New species and combinations of Apocynaceae, Bignoniaceae, Clethraceae, and Cunoniaceae from the Neotropics

Juan Francisco Morales1,2,3

1Missouri Botanical Garden 4344 Shaw Blvd. St. Louis, MO 63110, USA.

2Bayreuth Center of Ecology and Environmental Research (BayCEER), University of Bayreuth, Universitätstrasse 30, 95447 Bayreuth, Germany.

3Doctorado en Ciencias Naturales para el Desarrollo (DOCINADE), Universidad Estatal a Distancia, 474–2050 Montes de Oca, Costa Rica.

drjfranciscomorales@gmail.com, https://orcid.org/0000-0002-8906-8567

 

Abstract

Morales J.F. 2018. New species and combinations of Apocynaceae, Bignoniaceae, Clethraceae, and Cunoniaceae from the Neotropics. Anales del Jardín Botánico de Madrid 75 (2): e071. https://doi.org/10.3989/ajbm.2499

Mandevilla arenicola J.F.Morales sp. nov. from Brazil, Clethra secazu J.F.Morales sp. nov. from Costa Rica, and Weinmannia abstrusa J.F.Morales sp. nov. from Honduras are described and illustrated and their relationships with morphologically related species are discussed. Lectotypes are designated for Anemopaegma tonduzianum Kraenzl., Bignonia sarmentosa var. hirtella Benth. and Paragonia pyramidata var. tomentosa Bureau & K. Schum., as well as these last two names have been combined.

Keywords. Anemopaegma, Bignonia, Clethra, Mandevilla, Tanaecium, Weinmannia.

 

Resumen

Nuevas especies y combinaciones de Apocynaceae, Bignoniaceae, Clethraceae y Cunoniaceae del neotrópico.

Se describen e ilustran Mandevilla arenicola J.F.Morales sp. nov. de Brasil, Clethra secazu J.F.Morales sp. nov. de Costa Rica y Weinmannia abstrusa J.F.Morales sp. nov. de Honduras y se discuten sus relaciones con otras especies de morfología semejante. Se designan lectotipos para Anemopaegma tonduzianum Kraenzl., Bignonia sarmentosa var. hirtella Benth. and Paragonia pyramidata var. tomentosa Bureau & K.Schum., así como también se combinan estos dos últimos nombres.

Palabras clave. Anemopaegma, Bignonia, Clethra, Mandevilla, Tanaecium, Weinmannia.

 

Received: 18‒I‒2018; accepted: 15‒VI‒2018; published online: 14‒11‒2018; Associate Editor: J.M. Cardiel.

Copyright: © 2018 CSIC. This is an open-access article distributed under the terms of the Creative Commons Attribution-Non Commercial (by-nc) Spain 4.0 License.


 

CONTENT

INTRODUCTIONTOP

Major flora projects in the Neotropics have been led by American or European Institutions, publishing treatments in English. However, in the last 35 years, several major projects in Spanish or Portuguese have been developed. Among them, the Manual of Plants of Costa Rica is the first comprehensive Spanish-language account of the Costa Rican flora, coordinated by the Missouri Botanical Garden. The Project began in 1987 and seven volumes have been published (Hammel & al. 2003a, 2003b, 2004, 2007, 2010, 2014, 2015). The last volume is expected to be published in 2019.

■ What to work on
A. In the article on new Neotropical plant species, swap "Honduras" for "Guatemala" and reproduce the passage starting at "Morales J.F. 2018." and ending at "Cunoniaceae del neotrópico.".
B. Which species does the article on new Neotropical plant species describe as new?

■ Data supplied
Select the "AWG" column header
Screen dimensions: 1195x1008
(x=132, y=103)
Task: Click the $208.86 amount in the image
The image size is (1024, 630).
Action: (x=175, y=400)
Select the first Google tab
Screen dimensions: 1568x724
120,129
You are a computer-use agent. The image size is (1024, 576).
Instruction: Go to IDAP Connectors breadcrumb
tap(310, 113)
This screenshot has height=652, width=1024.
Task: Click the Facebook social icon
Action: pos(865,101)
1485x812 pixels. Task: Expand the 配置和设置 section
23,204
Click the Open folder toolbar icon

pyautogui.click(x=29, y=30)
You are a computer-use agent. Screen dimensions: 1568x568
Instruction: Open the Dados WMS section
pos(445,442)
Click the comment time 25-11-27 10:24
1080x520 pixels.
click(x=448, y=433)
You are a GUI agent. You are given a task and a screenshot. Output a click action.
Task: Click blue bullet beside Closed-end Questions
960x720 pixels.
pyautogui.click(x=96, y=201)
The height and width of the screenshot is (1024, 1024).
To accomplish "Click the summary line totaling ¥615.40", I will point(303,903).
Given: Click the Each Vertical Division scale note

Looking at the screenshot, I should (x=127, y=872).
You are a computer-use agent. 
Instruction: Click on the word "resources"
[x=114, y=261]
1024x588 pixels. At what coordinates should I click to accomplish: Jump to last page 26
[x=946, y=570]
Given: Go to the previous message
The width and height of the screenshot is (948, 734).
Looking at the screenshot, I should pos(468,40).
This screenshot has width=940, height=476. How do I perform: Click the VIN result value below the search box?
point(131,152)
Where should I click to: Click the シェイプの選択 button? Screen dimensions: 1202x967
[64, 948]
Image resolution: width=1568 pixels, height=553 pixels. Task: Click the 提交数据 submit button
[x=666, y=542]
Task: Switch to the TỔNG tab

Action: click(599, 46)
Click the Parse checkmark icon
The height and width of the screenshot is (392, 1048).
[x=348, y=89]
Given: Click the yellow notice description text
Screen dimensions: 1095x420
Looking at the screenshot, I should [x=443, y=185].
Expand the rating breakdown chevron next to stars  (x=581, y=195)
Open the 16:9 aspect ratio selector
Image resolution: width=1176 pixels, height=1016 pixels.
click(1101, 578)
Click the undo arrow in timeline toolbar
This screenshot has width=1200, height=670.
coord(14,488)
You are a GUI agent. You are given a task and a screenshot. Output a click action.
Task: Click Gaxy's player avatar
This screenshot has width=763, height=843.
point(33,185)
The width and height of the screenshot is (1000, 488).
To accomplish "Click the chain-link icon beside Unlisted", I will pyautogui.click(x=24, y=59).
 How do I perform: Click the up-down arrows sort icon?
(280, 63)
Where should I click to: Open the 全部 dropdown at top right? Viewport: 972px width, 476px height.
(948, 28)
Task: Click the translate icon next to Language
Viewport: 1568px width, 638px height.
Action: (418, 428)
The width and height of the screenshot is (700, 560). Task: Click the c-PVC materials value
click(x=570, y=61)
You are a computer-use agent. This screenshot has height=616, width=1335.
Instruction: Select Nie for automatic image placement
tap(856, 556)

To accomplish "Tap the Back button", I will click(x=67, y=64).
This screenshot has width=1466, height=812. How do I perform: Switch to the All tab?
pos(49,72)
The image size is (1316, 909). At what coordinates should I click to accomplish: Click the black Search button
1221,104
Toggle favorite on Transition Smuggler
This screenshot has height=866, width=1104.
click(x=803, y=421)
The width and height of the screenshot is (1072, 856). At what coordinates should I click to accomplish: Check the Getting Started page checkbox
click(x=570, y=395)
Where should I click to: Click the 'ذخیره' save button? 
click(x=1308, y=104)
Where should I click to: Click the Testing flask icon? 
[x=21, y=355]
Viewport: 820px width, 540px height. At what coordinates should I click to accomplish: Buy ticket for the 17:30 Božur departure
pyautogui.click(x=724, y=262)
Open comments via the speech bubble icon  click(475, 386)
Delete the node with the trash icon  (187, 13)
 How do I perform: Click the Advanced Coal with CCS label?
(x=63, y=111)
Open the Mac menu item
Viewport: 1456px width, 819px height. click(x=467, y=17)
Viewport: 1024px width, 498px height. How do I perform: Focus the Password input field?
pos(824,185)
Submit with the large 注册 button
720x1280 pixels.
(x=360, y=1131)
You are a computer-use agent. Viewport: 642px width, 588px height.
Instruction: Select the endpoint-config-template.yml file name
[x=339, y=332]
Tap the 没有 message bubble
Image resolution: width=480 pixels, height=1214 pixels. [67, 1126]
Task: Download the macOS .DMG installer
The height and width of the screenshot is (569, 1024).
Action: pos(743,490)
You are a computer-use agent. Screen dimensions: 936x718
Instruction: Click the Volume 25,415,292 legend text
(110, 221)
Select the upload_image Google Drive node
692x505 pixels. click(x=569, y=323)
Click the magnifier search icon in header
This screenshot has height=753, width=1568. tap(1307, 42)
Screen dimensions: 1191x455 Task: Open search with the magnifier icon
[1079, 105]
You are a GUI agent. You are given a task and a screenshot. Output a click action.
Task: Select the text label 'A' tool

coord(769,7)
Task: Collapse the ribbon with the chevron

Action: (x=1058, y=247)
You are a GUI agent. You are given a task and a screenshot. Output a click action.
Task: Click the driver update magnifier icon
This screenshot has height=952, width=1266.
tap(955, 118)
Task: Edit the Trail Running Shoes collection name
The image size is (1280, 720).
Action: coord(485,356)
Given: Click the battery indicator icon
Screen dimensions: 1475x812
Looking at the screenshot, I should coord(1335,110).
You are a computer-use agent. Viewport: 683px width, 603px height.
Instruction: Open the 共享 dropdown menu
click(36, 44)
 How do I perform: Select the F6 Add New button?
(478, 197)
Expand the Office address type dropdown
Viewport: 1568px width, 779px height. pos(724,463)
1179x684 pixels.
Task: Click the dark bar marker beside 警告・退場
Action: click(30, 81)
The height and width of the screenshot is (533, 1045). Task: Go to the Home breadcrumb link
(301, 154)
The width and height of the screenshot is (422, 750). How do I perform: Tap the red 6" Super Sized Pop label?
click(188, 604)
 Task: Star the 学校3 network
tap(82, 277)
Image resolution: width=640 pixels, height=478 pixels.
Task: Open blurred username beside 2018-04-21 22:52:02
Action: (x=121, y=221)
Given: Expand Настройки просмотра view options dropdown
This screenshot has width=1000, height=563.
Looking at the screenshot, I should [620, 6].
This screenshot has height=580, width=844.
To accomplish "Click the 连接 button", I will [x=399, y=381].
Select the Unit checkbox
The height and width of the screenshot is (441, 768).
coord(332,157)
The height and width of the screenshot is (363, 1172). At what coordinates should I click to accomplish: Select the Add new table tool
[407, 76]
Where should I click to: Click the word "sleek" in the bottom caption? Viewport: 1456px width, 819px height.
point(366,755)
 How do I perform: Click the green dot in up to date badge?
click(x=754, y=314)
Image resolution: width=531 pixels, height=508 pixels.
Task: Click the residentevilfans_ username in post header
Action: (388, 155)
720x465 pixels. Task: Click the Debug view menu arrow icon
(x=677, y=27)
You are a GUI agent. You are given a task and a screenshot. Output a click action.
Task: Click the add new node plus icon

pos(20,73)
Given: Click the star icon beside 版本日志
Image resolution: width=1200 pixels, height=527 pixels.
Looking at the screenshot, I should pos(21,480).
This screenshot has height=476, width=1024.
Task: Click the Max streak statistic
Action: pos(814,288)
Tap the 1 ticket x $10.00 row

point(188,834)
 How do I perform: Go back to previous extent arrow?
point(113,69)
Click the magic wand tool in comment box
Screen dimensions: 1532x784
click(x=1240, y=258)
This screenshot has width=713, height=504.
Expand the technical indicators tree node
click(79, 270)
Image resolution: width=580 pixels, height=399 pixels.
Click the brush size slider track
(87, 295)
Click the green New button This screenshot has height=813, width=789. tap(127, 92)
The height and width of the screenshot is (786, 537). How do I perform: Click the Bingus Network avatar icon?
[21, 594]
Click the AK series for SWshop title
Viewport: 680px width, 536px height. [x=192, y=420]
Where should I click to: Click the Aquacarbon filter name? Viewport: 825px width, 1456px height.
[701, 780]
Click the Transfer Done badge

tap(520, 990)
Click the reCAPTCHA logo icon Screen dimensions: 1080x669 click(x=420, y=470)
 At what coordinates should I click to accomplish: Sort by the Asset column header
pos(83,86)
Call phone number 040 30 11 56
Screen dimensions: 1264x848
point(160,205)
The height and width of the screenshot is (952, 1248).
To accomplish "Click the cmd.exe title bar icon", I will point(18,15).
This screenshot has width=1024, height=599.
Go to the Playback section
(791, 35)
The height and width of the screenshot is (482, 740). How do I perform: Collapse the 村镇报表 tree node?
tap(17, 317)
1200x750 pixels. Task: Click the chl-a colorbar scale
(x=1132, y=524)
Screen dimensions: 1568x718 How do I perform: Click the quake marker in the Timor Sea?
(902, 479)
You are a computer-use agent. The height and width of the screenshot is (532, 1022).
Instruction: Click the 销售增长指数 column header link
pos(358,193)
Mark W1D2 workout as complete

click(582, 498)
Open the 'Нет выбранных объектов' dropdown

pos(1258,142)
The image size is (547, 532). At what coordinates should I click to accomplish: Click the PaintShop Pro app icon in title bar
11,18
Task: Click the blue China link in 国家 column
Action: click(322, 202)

■ Answers below
A.
Morales J.F. 2018. New species and combinations of Apocynaceae, Bignoniaceae, Clethraceae, and Cunoniaceae from the Neotropics. Anales del Jardín Botánico de Madrid 75 (2): e071. https://doi.org/10.3989/ajbm.2499

Mandevilla arenicola J.F.Morales sp. nov. from Brazil, Clethra secazu J.F.Morales sp. nov. from Costa Rica, and Weinmannia abstrusa J.F.Morales sp. nov. from Guatemala are described and illustrated and their relationships with morphologically related species are discussed. Lectotypes are designated for Anemopaegma tonduzianum Kraenzl., Bignonia sarmentosa var. hirtella Benth. and Paragonia pyramidata var. tomentosa Bureau & K. Schum., as well as these last two names have been combined.

Keywords. Anemopaegma, Bignonia, Clethra, Mandevilla, Tanaecium, Weinmannia.

 

Resumen

Nuevas especies y combinaciones de Apocynaceae, Bignoniaceae, Clethraceae y Cunoniaceae del neotrópico.

B.
Mandevilla arenicola J.F.Morales (from Brazil)
Clethra secazu J.F.Morales (from Costa Rica)
Weinmannia abstrusa J.F.Morales (from Honduras)